Ms. Pham has been a senior researcher for drug policy related studies with the Center for Research and Training on HIV/AIDS (CREATA) at Hanoi Medical University since 2009, and was previously awarded with a scholarship at the Australian Agency for International Development.
As part of the NOVA core mission of educational experience, the international exchange participation with Ms. Pham opened doors for the exchange of information with the NOVA and local community about issues of public health, substance use and abuse, HIV/AIDS, prevention, policies and human rights.
During the week, the members of the Humphrey committee organized meetings with the college members, staff and students at the Annandale and Medical Center campuses, and with experts from the National Institute of Health, the World Bank, Chris Atwood Foundation, and George Mason University. She had the opportunity to network and create significant connection that, according to her, “will help her to research and conduct evidence to advocate for different policies, involve the government, and change perspectives.”
The last day, Ms. Pham visited the participants of the Community College Initiative (CCI) Program at NOVA. Both the CCI Program and the Humphrey Fellowship Program are sponsored by the U.S. Department of State, provide ten months of non-degree academic studies in related fields, and foster a mutual exchange of understanding and knowledge.
Ms.
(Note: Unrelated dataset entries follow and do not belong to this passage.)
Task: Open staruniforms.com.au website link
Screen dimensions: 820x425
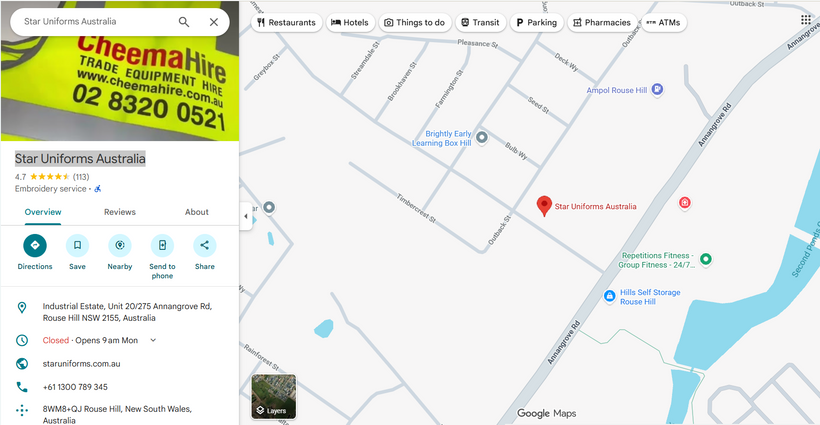Action: click(82, 364)
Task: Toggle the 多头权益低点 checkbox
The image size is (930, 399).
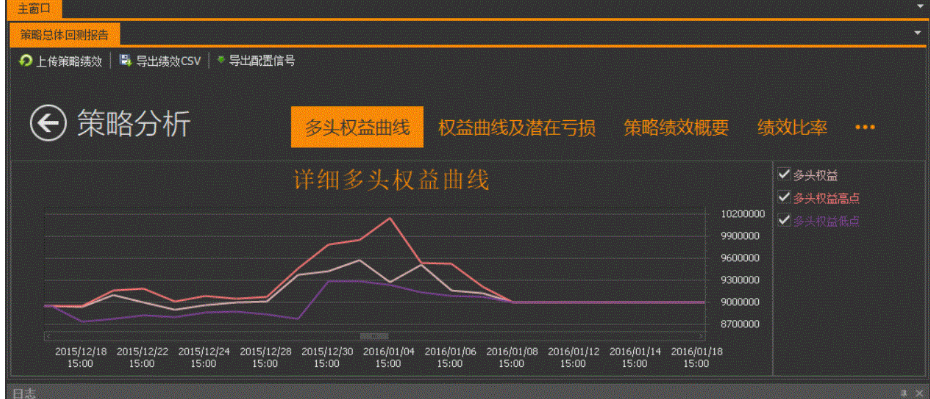Action: pyautogui.click(x=784, y=220)
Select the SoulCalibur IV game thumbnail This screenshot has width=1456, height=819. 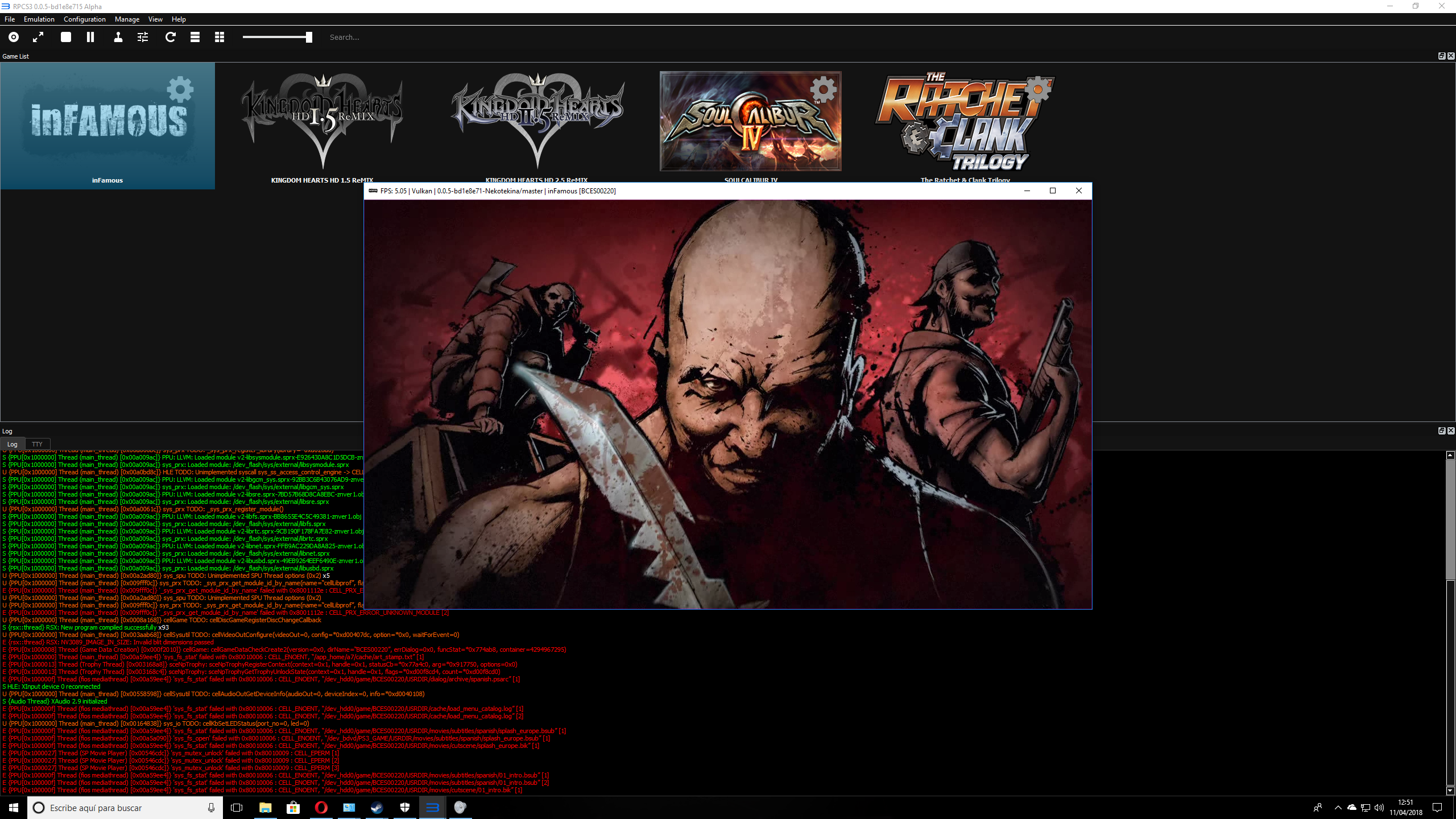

Pham motivated the CCI Program participants to look for opportunities to learn and to give back to their communities. Naik Alam, CCI participant from Pakistan, said he is “interested in poverty alleviation in general, and the role of women in this cause. I really wish to have this kind of opportunities in the future, where we can work with our government on a policy level.” Rajesh Shanmugan, CCI participant from India, expressed that he wants to be a Humphrey Fellow in the future: “I want to make researches to find methods to cure cigarettes and alcoholism addiction, because many families in India are seriously affected by them.”
During the discussion, Ms. Pham said her major goals are to share her knowledge with the younger generation, to change policies, and to enhance the voice of those who are going through drugs and IHV/AIDS problems, and who are discriminated against by society, so that they can find support in the community. “They deserve to be seen as sick, not as criminals. They are humans as well,” she mentioned. Her work in ethnography studies has led her to be labeled as a drug consumer, since she spends most of her time with them. “I do it because I need to understand the reasons why they do it and what are their challenges,” she added.
Problems such as drug addiction and HIV/AIDS affect every nation, so she believes that through networking, conferences, and cooperation, the problem can be addressed. The goal is to inform and educate people from different parts of the world, and that is what the CCI Program is promoting with Humphrey Fellowship Program’s help.
Kgaogelo Mbewe, from South Africa, said “I though HIV/AIDS was only a problem in Africa, and after today’s discussion, my eyes have been opened to the fact that it is a worldwide problem, and that countries need to work together to educate people about the virus, how to protect themselves, and how to live and accept those who are already infected.” These issues are affecting all counties, because it is not only happening in Vietnam but everywhere. As Ms. Pham said, “What happens anywhere can happen everywhere.”